How stressful! Trying to keep up with all that makes life complicated. In the end, you’ll probably feel like you invested your time, energy, and money for results that weren’t worth it.
Now consider this lifestyle: Heart health is important, so you run two to three times a week for about 30 minutes. Maintaining muscle mass and strong bones is also important, so you strength train three times a week for 20-25 minutes. You prepare simple, nutritious meals from food purchased at the local grocery store and farmers market. You spend most of your time enjoying life and NOT worrying about your health or keeping up with the latest trends.
To you, both may seem overwhelming with all that exercise and careful eating. But there is a difference between working out regularly doing the types of exercise you enjoy and trying every new workout trend in pursuit of a better, healthier you.

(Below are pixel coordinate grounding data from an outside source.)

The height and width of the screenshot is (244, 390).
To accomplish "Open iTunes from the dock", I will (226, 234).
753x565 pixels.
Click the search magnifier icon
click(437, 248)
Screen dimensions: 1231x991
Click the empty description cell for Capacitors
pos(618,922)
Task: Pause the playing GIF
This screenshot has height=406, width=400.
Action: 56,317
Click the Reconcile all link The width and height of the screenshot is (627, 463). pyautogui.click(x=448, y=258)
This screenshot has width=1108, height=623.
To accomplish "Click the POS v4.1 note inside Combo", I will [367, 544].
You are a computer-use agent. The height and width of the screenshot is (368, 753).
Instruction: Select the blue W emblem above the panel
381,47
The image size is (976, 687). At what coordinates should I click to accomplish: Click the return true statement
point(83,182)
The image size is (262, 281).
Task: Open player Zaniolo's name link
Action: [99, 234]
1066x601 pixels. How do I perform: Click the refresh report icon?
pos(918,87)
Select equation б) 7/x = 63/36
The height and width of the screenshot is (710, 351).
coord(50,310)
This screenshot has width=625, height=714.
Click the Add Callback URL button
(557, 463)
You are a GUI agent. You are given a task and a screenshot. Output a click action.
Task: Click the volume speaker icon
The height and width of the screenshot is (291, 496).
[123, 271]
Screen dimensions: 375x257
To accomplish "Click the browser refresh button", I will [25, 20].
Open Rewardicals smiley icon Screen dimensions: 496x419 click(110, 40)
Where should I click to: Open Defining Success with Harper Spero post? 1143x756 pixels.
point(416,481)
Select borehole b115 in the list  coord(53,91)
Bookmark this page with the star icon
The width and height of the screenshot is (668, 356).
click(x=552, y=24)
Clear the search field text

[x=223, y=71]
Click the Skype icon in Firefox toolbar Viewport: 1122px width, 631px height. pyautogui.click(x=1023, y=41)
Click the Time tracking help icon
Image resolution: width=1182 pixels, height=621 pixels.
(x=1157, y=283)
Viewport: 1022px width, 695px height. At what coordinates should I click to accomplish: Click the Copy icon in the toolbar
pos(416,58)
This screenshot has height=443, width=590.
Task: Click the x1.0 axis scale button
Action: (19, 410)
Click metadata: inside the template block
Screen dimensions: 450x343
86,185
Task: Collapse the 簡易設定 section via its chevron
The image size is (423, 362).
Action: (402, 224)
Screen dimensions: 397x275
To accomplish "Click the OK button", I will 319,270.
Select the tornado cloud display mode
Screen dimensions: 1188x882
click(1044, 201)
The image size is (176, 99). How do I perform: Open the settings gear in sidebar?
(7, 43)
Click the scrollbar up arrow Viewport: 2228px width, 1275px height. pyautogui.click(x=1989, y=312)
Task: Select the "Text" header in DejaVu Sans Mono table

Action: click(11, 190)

To find the fitness routine that leaves you feeling energized and satisfied, follow these three principles:
1. Do what you enjoy.
If your preferred method of cardio is riding your bike, then ride your bike. Ignore the people who say running is better. If you’re only motivated to hike, then hike often. In the long run, it doesn’t matter what the activity is. As long as you put in the effort and work hard enough to get your heart rate up for an extended period of time, you will benefit from it. You’re better off doing the activity you like than sitting on the couch because you don’t like to do the workout that the experts say is better.
2. Don’t follow every trend.
You don’t need a yoga mat, a treadmill, a TRX, a TotalGym, a home gym, a bike, high-end sneakers, a hiking backpack, a Camelbak, activity trackers, protein powder and other shake mixes, kettle bells, a medicine ball, a gym membership, and other expensive snacks and equipment to be physically fit. Choose one or two things and stick with it. Invest in the right equipment and foods that will help you reach your fitness goals by doing what you enjoy. I primarily run and do bodyweight training so the only gear I worry about is my sneakers. I do what I enjoy and focus on doing those things well.
3. Keep it simple.
I’m not against workout equipment and whole food stores. I’m also not against following an exercise and diet plan suggested by a professional. I am against fad diets, the idea that in order to eat healthy you have to shop at specialized stores, and overwhelming yourself by trying to complete every exercise on every piece of equipment that has ever been recommended. Just stop. Pick the exercises you enjoy, eat whole foods, and avoid processed foods. That’s it. Simplicity and consistency will get you results.
Just like in life, I believe that reducing the amount of clutter you allow into your health and fitness routine will make you feel better and will ultimately help you reach your goals without adding unnecessary baggage to the journey. I’ve said repeatedly how important it is to find exercises you enjoy and stick with them. I truly believe this. But you also need to know that low intensity exercise, such as leisurely walks and lifting light weights, aren’t going to challenge your body in the ways required to get you the results you want. Yes, any activity is better than no activity, but you still have to challenge yourself if you want to improve.
FitTip: To maintain good health for a lifetime, choose the activities that you enjoy the most, do them regularly, and stick with them. When you jump from one routine to another, you may notice changes in certain parts of your body that get you excited. That’s understandable. But unless you enjoy each of those routines and continue to cycle through them for years to come, they’re not going to give you the results you ultimately want. For a strong, healthy future and a body that ages well – with strength and grace – keep it simple and stick with it.